Data section:
=-=-=
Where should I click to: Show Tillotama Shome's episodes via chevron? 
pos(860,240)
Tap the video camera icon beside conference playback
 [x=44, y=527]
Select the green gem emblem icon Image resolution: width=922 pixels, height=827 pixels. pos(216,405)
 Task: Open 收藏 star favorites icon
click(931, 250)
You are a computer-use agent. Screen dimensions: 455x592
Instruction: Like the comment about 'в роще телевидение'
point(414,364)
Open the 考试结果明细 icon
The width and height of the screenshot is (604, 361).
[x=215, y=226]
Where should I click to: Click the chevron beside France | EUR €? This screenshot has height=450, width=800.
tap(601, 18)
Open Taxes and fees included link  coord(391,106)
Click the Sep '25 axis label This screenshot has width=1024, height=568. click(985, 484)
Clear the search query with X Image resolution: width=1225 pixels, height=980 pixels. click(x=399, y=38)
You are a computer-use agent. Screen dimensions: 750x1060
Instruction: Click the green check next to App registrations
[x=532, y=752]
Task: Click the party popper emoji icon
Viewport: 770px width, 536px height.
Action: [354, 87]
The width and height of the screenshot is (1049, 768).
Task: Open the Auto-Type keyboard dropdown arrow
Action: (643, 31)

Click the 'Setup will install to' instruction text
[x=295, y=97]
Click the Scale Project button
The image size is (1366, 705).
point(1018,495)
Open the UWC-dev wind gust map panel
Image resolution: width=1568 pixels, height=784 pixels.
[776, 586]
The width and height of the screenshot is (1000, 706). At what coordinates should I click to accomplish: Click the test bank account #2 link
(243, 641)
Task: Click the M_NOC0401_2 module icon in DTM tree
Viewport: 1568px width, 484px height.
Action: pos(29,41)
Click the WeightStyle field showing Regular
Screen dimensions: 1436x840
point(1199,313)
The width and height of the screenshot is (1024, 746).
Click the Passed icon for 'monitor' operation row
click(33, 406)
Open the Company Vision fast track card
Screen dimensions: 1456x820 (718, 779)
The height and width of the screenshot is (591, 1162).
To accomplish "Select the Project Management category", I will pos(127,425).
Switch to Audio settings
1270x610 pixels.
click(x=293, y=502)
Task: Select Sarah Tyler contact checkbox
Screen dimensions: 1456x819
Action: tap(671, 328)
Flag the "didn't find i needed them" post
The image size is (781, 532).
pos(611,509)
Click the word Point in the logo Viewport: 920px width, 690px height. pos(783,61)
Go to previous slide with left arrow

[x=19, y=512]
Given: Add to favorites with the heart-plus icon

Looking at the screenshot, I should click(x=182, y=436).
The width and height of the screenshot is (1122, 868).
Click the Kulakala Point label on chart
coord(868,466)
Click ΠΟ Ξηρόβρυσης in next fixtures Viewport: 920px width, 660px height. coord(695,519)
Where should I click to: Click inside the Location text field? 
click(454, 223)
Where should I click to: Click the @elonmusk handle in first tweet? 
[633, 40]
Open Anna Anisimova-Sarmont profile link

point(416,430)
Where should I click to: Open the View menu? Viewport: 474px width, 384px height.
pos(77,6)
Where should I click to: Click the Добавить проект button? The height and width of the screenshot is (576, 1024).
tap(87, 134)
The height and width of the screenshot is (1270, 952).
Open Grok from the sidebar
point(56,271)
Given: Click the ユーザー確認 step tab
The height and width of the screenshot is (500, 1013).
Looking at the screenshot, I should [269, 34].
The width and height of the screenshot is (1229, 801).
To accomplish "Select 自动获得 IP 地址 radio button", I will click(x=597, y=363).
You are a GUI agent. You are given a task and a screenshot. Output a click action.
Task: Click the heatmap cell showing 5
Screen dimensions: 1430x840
=-=-=
Count the lines of the records that contain the word "computer". Give only the count.

2